*The problem:*
Leaving out the pictures, return word for word the stretch of entries below from the line holding "1568x767 pixels." through the line holding "the Dogecoin icon".

*Exercise materials:*
"""
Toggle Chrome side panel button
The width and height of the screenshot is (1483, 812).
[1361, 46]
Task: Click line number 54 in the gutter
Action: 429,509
"""
"""
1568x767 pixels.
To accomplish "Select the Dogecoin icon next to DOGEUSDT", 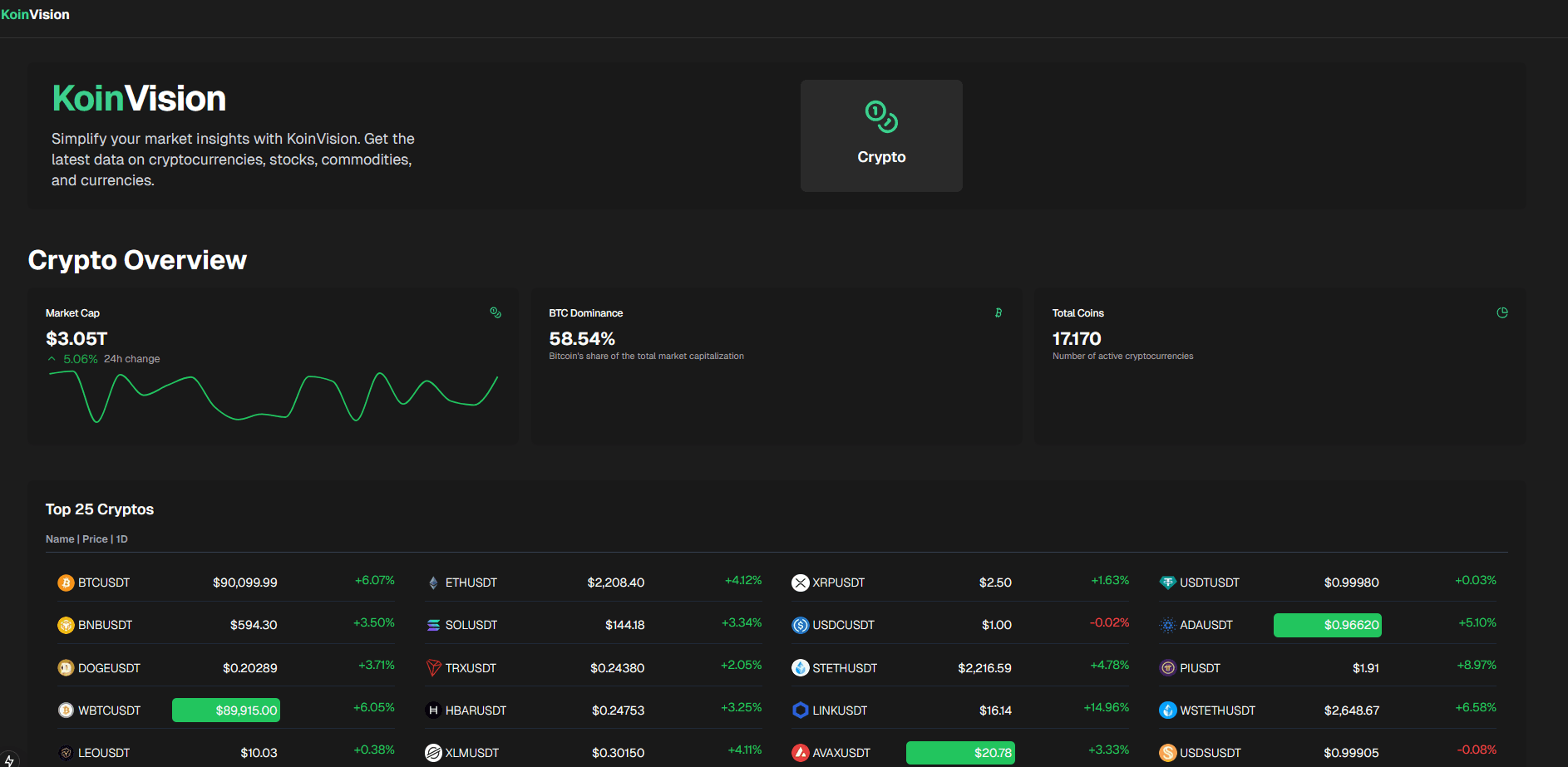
"""
*Task answer:*
1568x767 pixels.
To accomplish "Select the Dogecoin icon next to DOGEUSDT", 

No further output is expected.